FEMA, public TV join forces to save lives
FEMA, public TV join forces to save lives
Public TV isn't just devoted to British dramas and Sesame Street. It's adding protection to its list of services. The Federal Emergency Management Agency (FEMA) and key public-broadcasting associations are planning a six-month pilot program to investigate the potential use of their digital airwaves in the event of an emergency or terrorist attack.
In short, can the digital spectrum aid TV, radio, cellular phone, and PDA communications?
"The challenge is not the technology but harnessing it, so we can give accurate, timely, and effective alert and warning messages nationwide," says Reynold Hoover, director of the Office of National Security Coordination in the Department of Homeland Security's FEMA.
The deal with FEMA, expected to close later this month, involves the Corporation for Public Broadcasting, PBS, the Association of Public Television Stations (APTS), and WETA Washington, the local station that supplies the spectrum. And it's a welcome respite for FEMA. With congressional prodding, the agency has been inundated with proposals for new emergency communication. "The fact is that there is no one technology that is the perfect solution," says Hoover.
Unlike the project being tested by WNET New York (B&C, May 24), this system would be based on the regular DTV signal, not on the Instructional Television Fixed Signal. Any findings that result could be applied to nearly all DTV broadcasters, provided they supply the spectrum.

──────────────────────────────

_Given exercise 1_: Render each line of the records below as a Markdown table with the columns Row and Line, numbering the lines and leaving out any blank ones.

[Stored items from a collection]
──────────────────────────────

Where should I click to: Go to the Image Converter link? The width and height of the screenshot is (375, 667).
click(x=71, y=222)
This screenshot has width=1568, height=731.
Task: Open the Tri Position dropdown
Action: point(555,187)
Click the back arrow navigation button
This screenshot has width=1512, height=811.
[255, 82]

──────────────────────────────

_Given exercise 2_:
Answer these questions from the article on FEMA and public TV above:
(a) How long is the planned pilot program?
(b) Which local station supplies the spectrum?
(c) What signal would this system be based on?

_Worked answer 1_:
| Row | Line |
|---|---|
| 1 | Where should I click to: Go to the Image Converter link? The width and height of the screenshot is (375, 667). |
| 2 | click(x=71, y=222) |
| 3 | This screenshot has width=1568, height=731. |
| 4 | Task: Open the Tri Position dropdown |
| 5 | Action: point(555,187) |
| 6 | Click the back arrow navigation button |
| 7 | This screenshot has width=1512, height=811. |
| 8 | [255, 82] |

_Worked answer 2_:
(a) Six months.
(b) WETA Washington.
(c) The regular DTV signal, not the Instructional Television Fixed Signal.